• EXERCISE REQUIREMENTS: Word for word, restate every line of the listing that follows.

══════════

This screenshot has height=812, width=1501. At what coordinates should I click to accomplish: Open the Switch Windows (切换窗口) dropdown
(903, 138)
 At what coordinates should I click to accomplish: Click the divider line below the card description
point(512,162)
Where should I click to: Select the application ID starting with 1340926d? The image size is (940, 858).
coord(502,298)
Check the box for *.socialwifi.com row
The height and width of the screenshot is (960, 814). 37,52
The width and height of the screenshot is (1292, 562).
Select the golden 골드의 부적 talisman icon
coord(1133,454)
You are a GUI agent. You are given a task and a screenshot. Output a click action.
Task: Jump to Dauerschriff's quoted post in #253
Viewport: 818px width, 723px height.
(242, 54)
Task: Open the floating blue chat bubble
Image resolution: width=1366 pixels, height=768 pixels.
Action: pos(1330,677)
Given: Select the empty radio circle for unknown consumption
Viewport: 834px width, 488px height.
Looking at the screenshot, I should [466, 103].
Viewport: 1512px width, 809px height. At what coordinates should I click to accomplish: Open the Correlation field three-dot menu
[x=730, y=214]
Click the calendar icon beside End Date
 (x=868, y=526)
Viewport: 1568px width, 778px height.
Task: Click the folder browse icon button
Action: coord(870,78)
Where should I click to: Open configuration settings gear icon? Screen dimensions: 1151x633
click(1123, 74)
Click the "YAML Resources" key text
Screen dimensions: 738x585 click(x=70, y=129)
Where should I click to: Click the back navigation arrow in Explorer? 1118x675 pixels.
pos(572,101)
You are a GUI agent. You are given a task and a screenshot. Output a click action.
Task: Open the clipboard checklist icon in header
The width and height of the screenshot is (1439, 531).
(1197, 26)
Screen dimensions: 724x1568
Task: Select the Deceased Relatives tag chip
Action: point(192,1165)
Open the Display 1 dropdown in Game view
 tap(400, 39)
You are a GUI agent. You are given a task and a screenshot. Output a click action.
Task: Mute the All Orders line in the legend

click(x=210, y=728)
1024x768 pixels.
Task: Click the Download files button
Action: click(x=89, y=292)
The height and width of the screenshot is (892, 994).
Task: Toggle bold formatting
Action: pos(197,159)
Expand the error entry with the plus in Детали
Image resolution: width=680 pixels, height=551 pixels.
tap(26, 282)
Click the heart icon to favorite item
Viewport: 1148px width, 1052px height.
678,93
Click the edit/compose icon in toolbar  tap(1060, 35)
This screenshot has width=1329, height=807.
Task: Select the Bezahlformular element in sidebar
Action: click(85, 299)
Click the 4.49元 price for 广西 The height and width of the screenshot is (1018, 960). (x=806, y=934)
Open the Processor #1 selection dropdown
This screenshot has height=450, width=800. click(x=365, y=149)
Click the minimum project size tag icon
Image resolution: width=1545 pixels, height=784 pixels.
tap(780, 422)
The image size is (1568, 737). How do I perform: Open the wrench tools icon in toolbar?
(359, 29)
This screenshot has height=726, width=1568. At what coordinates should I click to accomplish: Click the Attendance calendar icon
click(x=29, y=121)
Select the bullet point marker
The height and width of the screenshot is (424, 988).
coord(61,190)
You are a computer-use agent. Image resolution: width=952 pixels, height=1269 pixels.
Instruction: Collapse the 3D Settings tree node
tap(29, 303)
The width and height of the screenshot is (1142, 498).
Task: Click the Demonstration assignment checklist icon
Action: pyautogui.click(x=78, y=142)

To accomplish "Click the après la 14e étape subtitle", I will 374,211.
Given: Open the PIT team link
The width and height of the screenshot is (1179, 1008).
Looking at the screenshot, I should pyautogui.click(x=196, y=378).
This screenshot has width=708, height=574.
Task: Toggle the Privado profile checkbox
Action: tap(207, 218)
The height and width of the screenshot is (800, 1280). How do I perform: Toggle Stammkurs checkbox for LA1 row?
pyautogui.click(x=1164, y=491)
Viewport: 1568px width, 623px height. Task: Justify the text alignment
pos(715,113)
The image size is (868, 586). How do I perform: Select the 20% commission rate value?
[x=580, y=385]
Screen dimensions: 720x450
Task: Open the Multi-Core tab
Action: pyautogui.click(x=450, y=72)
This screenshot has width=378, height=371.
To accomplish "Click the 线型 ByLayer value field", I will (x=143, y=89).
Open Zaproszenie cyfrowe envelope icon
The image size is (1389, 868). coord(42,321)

══════════

• ANSWER SECTION:
This screenshot has height=812, width=1501. At what coordinates should I click to accomplish: Open the Switch Windows (切换窗口) dropdown
(903, 138)
 At what coordinates should I click to accomplish: Click the divider line below the card description
point(512,162)
Where should I click to: Select the application ID starting with 1340926d? The image size is (940, 858).
coord(502,298)
Check the box for *.socialwifi.com row
The height and width of the screenshot is (960, 814). 37,52
The width and height of the screenshot is (1292, 562).
Select the golden 골드의 부적 talisman icon
coord(1133,454)
You are a GUI agent. You are given a task and a screenshot. Output a click action.
Task: Jump to Dauerschriff's quoted post in #253
Viewport: 818px width, 723px height.
(242, 54)
Task: Open the floating blue chat bubble
Image resolution: width=1366 pixels, height=768 pixels.
Action: pos(1330,677)
Given: Select the empty radio circle for unknown consumption
Viewport: 834px width, 488px height.
Looking at the screenshot, I should [466, 103].
Viewport: 1512px width, 809px height. At what coordinates should I click to accomplish: Open the Correlation field three-dot menu
[x=730, y=214]
Click the calendar icon beside End Date
 (x=868, y=526)
Viewport: 1568px width, 778px height.
Task: Click the folder browse icon button
Action: coord(870,78)
Where should I click to: Open configuration settings gear icon? Screen dimensions: 1151x633
click(1123, 74)
Click the "YAML Resources" key text
Screen dimensions: 738x585 click(x=70, y=129)
Where should I click to: Click the back navigation arrow in Explorer? 1118x675 pixels.
pos(572,101)
You are a GUI agent. You are given a task and a screenshot. Output a click action.
Task: Open the clipboard checklist icon in header
The width and height of the screenshot is (1439, 531).
(1197, 26)
Screen dimensions: 724x1568
Task: Select the Deceased Relatives tag chip
Action: point(192,1165)
Open the Display 1 dropdown in Game view
 tap(400, 39)
You are a GUI agent. You are given a task and a screenshot. Output a click action.
Task: Mute the All Orders line in the legend

click(x=210, y=728)
1024x768 pixels.
Task: Click the Download files button
Action: click(x=89, y=292)
The height and width of the screenshot is (892, 994).
Task: Toggle bold formatting
Action: pos(197,159)
Expand the error entry with the plus in Детали
Image resolution: width=680 pixels, height=551 pixels.
tap(26, 282)
Click the heart icon to favorite item
Viewport: 1148px width, 1052px height.
678,93
Click the edit/compose icon in toolbar  tap(1060, 35)
This screenshot has width=1329, height=807.
Task: Select the Bezahlformular element in sidebar
Action: click(85, 299)
Click the 4.49元 price for 广西 The height and width of the screenshot is (1018, 960). (x=806, y=934)
Open the Processor #1 selection dropdown
This screenshot has height=450, width=800. click(x=365, y=149)
Click the minimum project size tag icon
Image resolution: width=1545 pixels, height=784 pixels.
tap(780, 422)
The image size is (1568, 737). How do I perform: Open the wrench tools icon in toolbar?
(359, 29)
This screenshot has height=726, width=1568. At what coordinates should I click to accomplish: Click the Attendance calendar icon
click(x=29, y=121)
Select the bullet point marker
The height and width of the screenshot is (424, 988).
coord(61,190)
You are a computer-use agent. Image resolution: width=952 pixels, height=1269 pixels.
Instruction: Collapse the 3D Settings tree node
tap(29, 303)
The width and height of the screenshot is (1142, 498).
Task: Click the Demonstration assignment checklist icon
Action: pyautogui.click(x=78, y=142)

To accomplish "Click the après la 14e étape subtitle", I will 374,211.
Given: Open the PIT team link
The width and height of the screenshot is (1179, 1008).
Looking at the screenshot, I should pyautogui.click(x=196, y=378).
This screenshot has width=708, height=574.
Task: Toggle the Privado profile checkbox
Action: tap(207, 218)
The height and width of the screenshot is (800, 1280). How do I perform: Toggle Stammkurs checkbox for LA1 row?
pyautogui.click(x=1164, y=491)
Viewport: 1568px width, 623px height. Task: Justify the text alignment
pos(715,113)
The image size is (868, 586). How do I perform: Select the 20% commission rate value?
[x=580, y=385]
Screen dimensions: 720x450
Task: Open the Multi-Core tab
Action: pyautogui.click(x=450, y=72)
This screenshot has width=378, height=371.
To accomplish "Click the 线型 ByLayer value field", I will (x=143, y=89).
Open Zaproszenie cyfrowe envelope icon
The image size is (1389, 868). coord(42,321)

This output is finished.